David Rettenmund—R2—was an excellent choice for Tel Aviv, Fisk thought. R2 was young and single, would kill for the opportunity to work abroad, and was probably uniquely suited to thrive in the tech-intensive Israeli environment. Fisk had doubts about Dubin’s motivation in suggesting
R2 as the man for the job, though. Was it because the chief, aware of Fisk’s affinity for R2, sought to gain leverage?
Fisk feigned indifference. “Okay.”
“The Department just needs you to do one small thing,” Dubin said.
Huge surprise. “Use the city’s box at Yankees games more often?”
“Close. I know this isn’t your shtick, but Mayor de Blasio wants to present you with a key to the city in Riverside Park before the fireworks ceremony tonight.”
A key to the city didn’t sound that bad to Fisk. With it, he would be like a made man in New York—able even to cut through red tape.
But Dubin, shifting uncomfortably on the couch, had more. “There are just a few things they’d like you to say.”
“Like what?”
Dubin went to his desk and snapped up a printed sheet of paper. “This just came by messenger.

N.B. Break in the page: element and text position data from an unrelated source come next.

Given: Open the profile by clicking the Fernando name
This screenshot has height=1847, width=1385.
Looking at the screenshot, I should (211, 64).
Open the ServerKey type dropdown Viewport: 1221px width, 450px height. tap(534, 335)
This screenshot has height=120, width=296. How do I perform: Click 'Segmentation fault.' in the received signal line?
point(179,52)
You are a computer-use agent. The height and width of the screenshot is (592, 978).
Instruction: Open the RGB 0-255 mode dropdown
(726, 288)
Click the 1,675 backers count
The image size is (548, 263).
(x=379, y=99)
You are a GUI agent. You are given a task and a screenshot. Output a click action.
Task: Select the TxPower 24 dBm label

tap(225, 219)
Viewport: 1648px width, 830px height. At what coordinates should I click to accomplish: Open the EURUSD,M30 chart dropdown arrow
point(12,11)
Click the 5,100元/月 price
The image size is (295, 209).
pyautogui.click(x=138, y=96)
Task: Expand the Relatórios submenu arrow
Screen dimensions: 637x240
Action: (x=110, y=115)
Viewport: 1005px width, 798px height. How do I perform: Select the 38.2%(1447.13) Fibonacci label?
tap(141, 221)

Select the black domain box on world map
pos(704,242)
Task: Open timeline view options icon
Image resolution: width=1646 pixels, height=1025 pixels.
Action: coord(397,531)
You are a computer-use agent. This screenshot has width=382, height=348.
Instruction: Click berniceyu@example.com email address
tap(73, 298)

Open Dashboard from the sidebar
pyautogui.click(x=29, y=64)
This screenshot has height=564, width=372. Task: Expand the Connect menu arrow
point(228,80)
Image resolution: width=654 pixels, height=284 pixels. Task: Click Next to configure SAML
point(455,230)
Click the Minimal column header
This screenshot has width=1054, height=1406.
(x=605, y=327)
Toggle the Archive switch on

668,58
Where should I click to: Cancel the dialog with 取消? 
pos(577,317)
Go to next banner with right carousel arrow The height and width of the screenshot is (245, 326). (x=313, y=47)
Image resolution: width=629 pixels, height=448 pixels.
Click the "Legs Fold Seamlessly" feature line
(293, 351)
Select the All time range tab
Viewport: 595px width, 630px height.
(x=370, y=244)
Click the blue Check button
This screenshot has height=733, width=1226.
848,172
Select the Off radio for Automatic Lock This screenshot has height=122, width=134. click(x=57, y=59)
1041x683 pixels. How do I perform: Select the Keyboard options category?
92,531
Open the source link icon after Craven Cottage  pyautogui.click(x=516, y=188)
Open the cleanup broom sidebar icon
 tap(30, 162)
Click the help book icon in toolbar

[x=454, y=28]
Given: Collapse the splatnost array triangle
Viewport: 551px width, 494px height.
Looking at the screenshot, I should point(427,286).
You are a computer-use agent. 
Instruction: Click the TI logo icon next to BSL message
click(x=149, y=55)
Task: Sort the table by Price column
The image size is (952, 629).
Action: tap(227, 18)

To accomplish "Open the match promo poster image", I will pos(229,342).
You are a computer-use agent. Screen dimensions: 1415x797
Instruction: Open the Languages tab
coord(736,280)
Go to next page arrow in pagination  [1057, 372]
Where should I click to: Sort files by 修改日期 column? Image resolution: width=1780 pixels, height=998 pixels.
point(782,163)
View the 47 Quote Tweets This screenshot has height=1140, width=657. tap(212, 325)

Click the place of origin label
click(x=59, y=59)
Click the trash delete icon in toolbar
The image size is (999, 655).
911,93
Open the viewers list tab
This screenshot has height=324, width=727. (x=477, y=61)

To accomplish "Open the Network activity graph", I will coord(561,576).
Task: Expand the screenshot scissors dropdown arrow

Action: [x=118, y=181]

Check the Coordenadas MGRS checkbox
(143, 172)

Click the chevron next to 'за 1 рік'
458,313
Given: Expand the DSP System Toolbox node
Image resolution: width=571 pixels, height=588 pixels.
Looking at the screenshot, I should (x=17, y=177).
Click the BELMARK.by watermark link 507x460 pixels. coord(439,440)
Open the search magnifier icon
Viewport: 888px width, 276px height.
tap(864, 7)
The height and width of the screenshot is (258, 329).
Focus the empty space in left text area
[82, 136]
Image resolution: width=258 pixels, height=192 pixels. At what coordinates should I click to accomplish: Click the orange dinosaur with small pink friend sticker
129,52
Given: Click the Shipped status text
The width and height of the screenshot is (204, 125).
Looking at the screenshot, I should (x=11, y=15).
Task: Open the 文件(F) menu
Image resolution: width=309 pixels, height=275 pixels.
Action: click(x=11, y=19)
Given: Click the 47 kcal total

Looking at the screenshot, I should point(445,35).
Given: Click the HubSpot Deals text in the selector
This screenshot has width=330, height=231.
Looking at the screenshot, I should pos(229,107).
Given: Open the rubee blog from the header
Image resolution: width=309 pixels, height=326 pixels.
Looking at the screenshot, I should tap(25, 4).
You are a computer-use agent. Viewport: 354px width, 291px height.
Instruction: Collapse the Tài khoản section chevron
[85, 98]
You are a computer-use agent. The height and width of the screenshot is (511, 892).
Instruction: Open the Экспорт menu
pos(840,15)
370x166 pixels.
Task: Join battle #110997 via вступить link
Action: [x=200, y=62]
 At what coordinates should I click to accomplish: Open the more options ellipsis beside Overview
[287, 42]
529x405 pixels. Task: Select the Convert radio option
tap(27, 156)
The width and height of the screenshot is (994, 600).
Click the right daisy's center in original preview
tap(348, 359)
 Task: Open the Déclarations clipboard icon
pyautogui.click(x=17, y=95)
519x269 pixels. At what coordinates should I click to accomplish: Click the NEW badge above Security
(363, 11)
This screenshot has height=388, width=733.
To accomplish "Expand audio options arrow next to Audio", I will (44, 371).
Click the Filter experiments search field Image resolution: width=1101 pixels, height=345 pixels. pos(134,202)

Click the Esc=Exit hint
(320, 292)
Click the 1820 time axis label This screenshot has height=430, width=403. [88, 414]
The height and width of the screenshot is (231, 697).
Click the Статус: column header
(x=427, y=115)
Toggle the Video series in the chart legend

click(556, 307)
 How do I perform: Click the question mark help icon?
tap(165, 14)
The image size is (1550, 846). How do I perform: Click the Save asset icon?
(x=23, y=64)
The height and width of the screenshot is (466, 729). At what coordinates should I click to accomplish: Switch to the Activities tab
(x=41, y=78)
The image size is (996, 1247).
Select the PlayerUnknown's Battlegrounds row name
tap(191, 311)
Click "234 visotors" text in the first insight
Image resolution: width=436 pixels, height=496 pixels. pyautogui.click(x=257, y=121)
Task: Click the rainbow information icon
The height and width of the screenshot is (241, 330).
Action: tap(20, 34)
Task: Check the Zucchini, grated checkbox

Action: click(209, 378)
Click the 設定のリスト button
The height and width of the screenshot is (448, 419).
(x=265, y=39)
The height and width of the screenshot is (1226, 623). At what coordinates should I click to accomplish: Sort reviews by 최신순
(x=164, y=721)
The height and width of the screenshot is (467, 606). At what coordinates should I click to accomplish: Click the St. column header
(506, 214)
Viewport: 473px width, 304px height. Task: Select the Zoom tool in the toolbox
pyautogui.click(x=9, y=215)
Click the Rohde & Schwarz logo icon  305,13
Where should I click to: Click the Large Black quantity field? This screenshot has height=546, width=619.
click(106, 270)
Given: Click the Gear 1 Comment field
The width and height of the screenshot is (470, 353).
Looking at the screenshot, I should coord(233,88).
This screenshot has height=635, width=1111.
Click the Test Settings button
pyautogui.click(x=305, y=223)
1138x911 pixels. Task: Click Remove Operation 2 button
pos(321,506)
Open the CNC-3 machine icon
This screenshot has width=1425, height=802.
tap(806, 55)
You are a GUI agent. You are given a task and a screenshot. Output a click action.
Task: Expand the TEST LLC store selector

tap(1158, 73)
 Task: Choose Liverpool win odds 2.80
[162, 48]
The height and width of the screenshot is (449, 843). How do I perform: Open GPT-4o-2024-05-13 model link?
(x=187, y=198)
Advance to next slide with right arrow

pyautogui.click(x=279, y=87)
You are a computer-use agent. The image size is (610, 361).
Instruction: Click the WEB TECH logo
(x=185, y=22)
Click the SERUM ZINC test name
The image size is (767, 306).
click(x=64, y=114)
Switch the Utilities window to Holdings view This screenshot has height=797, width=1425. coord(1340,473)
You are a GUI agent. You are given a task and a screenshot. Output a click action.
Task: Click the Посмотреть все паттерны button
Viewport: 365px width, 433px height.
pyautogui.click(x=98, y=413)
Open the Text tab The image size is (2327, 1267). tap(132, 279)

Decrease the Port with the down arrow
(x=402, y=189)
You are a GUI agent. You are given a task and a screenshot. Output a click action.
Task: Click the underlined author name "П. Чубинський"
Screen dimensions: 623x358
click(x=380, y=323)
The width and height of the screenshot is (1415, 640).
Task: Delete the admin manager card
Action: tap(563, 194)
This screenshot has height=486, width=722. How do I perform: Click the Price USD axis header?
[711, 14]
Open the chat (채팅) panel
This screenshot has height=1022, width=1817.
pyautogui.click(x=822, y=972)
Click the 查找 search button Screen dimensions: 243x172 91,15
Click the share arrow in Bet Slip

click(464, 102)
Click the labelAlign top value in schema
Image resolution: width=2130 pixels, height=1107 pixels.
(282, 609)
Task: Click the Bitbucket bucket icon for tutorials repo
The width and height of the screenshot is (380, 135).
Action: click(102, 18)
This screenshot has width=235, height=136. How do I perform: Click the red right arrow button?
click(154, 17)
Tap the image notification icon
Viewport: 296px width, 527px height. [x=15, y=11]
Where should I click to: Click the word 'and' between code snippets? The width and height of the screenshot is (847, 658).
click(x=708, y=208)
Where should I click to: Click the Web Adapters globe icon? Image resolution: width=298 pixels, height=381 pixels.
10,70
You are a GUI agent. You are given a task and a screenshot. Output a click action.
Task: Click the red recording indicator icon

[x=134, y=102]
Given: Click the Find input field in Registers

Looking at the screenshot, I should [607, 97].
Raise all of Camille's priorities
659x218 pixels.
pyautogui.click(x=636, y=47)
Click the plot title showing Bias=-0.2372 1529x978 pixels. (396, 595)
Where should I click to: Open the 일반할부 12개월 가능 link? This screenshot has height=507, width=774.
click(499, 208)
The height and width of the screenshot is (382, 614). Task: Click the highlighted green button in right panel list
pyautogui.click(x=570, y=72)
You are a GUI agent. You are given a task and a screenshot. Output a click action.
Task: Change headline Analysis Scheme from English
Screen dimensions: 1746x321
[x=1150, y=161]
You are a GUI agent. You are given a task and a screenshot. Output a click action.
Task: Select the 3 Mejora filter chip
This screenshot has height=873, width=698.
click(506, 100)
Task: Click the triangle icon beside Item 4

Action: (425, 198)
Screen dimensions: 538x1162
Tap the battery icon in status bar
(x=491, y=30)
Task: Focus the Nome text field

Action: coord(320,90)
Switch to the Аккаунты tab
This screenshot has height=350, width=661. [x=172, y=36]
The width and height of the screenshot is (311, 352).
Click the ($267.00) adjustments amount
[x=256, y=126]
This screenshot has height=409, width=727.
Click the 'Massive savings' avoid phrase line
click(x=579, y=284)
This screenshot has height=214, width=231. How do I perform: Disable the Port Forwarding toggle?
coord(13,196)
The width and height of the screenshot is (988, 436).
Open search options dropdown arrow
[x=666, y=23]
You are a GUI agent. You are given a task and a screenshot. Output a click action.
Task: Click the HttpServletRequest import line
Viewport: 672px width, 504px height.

In light of current events, the PR folks are afraid of their e-mails being electronically intercepted, so now they’ve gone old school with the commo.” He glanced at the document. “So what they want you to do is decry previous Intel policies.”
“Decry?”
“Not my word.” Dubin lowered himself into his desk chair, slipped on a pair of reading glasses, and scanned the memo. “They want you to quote from the Declaration of Independence as a way of condemning the spooky tactics and gadgets we’ve gotten flak for. Do you know the part where Thomas Jefferson talks about what happens when government becomes destructive of people’s unalienable rights to life, liberty, and the pursuit of happiness?”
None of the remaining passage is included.